A jump cut is a cut in film editing in which two sequential shots of the same subject are taken from camera positions that vary only slightly if at all. This type of edit gives the effect of jumping forwards in time. It is a manipulation of temporal space using the duration of a single shot, and fracturing the duration to move the audience ahead. This kind of cut abruptly communicates the passing of time as opposed to the more seamless dissolve heavily used in films predating Jean-Luc Godard's Breathless, when jump cuts were first used extensively. For this reason, jump cuts, while not seen as inherently bad, are considered a violation of classical continuity editing, which aims to give the appearance of continuous time and space in the story-world by de-emphasizing editing. Jump cuts, in contrast, draw attention to the constructed nature of the film.
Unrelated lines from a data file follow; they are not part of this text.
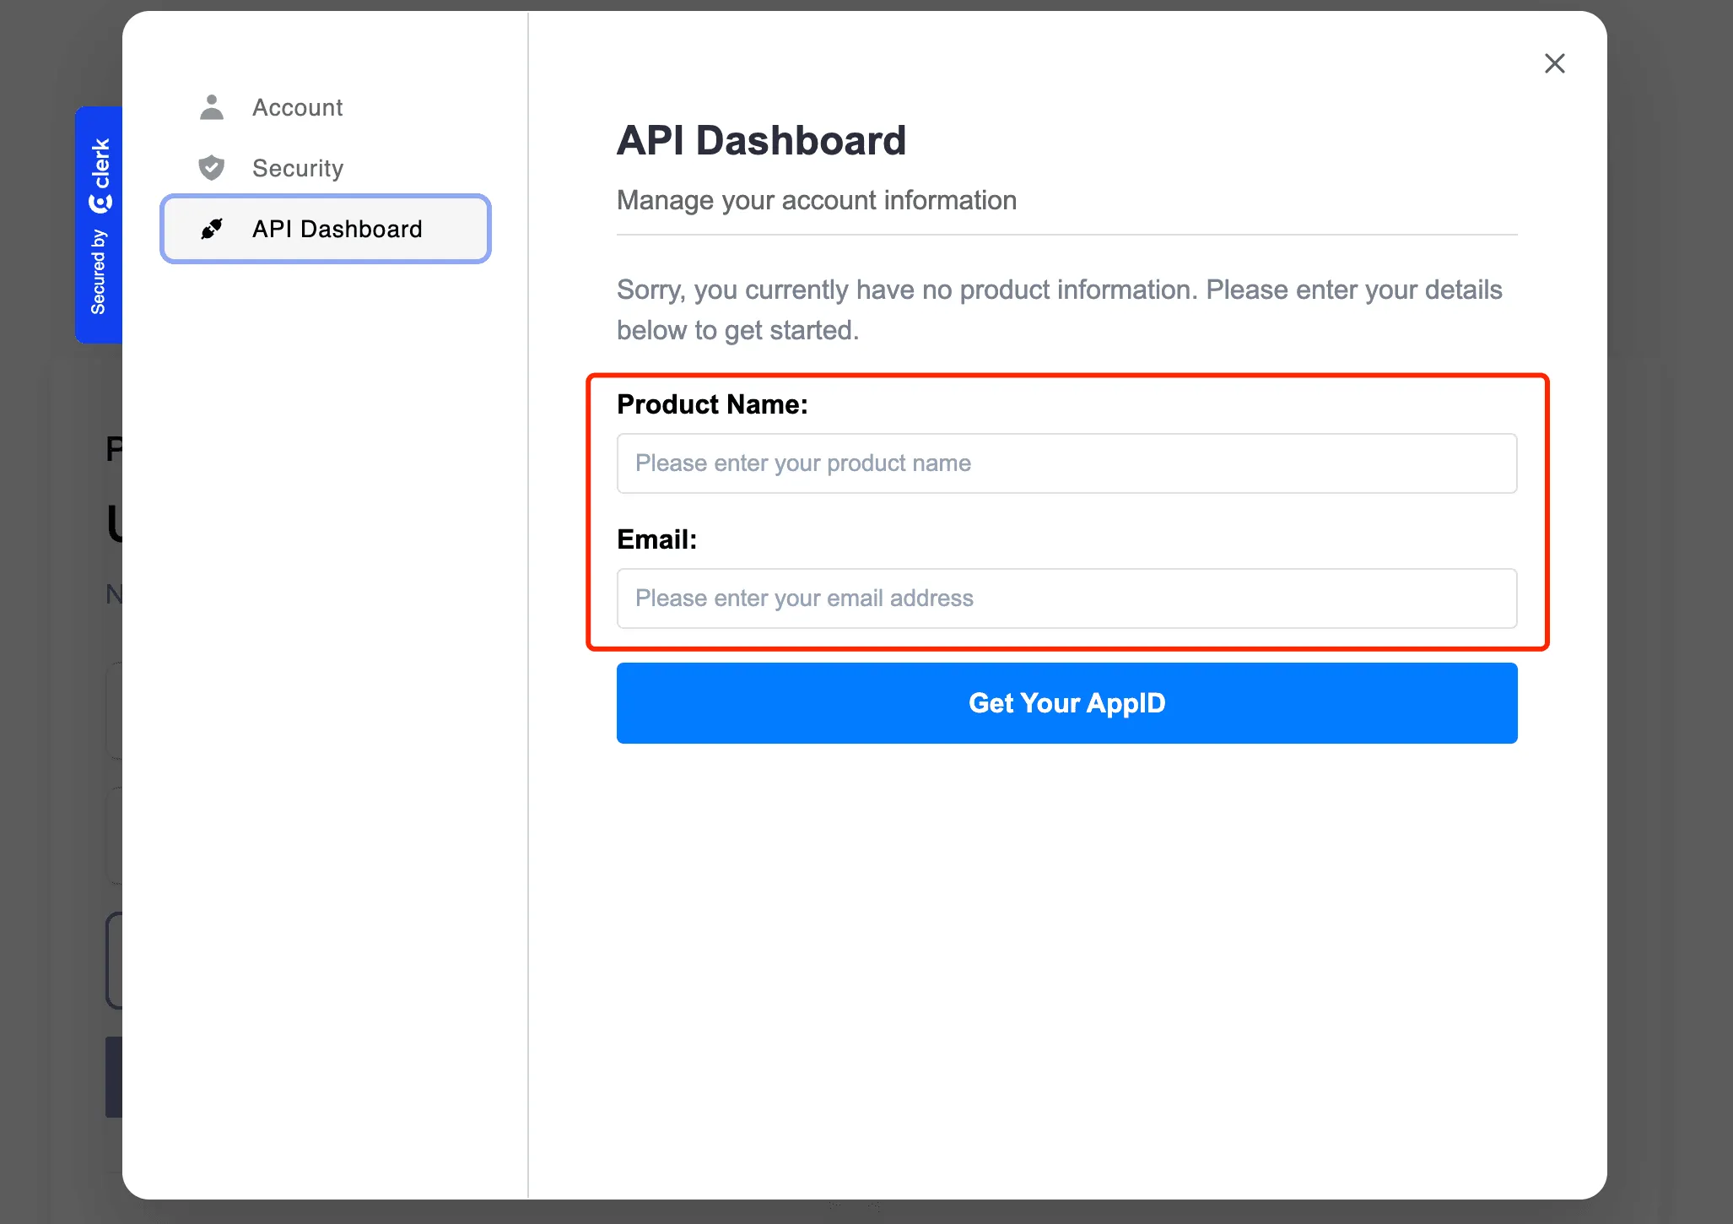Switch to the Security section
The width and height of the screenshot is (1733, 1224).
297,167
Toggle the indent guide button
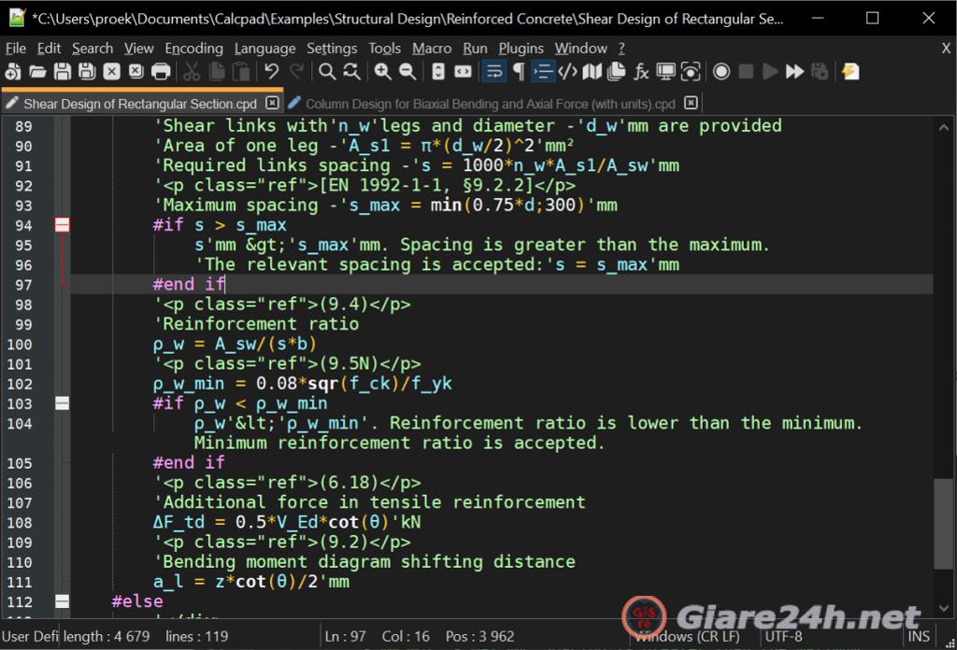957x650 pixels. point(543,72)
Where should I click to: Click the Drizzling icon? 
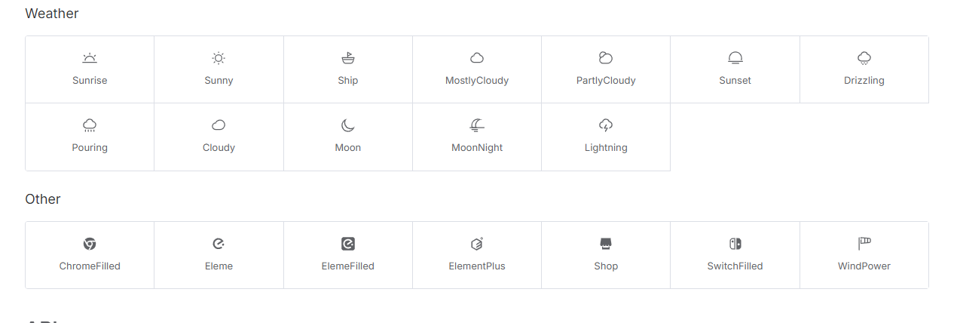[x=864, y=69]
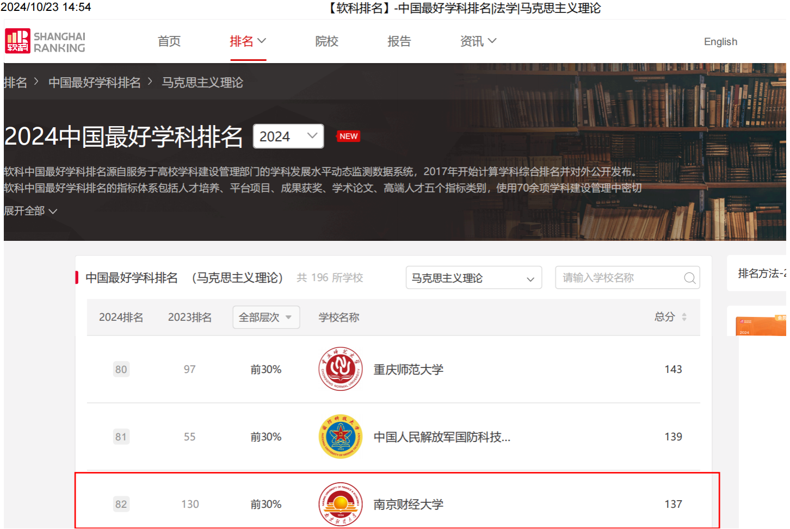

Continuity editing uses a guideline called the "30 degree rule" to avoid jump cuts. The 30 degree rule advises that for consecutive shots to appear seamless, the camera position must vary at least 30 degrees from its previous position. Some schools would call for a change in framing as well (e.g., from a medium shot to a close up). Generally, if the camera position changes less than 30 degrees, the difference between the two shots will not be substantial enough, and the viewer will experience the edit as a jump in the position of the subject that is jarring, and draws attention to itself. Although jump cuts can be created through the editing together of two shots filmed non-continuously (spatial jump cuts), they can also be created by removing a middle section of one continuously filmed shot (temporal jump cuts).
Jump cuts can add a sense of speed to the sequence of events.
Vernacular use of the term jump cut can describe any abrupt or noticeable edit in a film. However, technically, many such over-broad usages are incorrect. In particular, a cut between two different subjects is not a true jump cut, no matter how jarring. A jump cut usually involves a jump through narrative time (as with the famous holiday greeting in Citizen Kane) or an "elliptical" edit, wherein a shot of continuous action is broken up with a sudden cut.
A match cut (a.k.a. graphic match) may also be abrupt, but the viewer is meant to see the similarity between two scenes with disparate subjects rather than experience the discontinuity between the two shots.
Jump cuts are also distinguishable from an impossible match on action (a.k.a. impossible continuous action), where the action of the subject seems continuous and fluid but the background suddenly changes in an impossible way. Several of the cuts, sometimes mislabeled jump cuts, in the "Patricia in the car" sequence from Godard's Breathless are actually examples of impossible match on action. ( Contradicts example illustrated above ? ) Other infamous examples include Resnais' Last Year in Marienbad, the "air mattress to Mrs. Robinson" cut in The Graduate, and the very last cut in Pal Joey where Frank Sinatra and Kim Novak instantly walk from a street in San Francisco to a location with a view of the Golden Gate Bridge.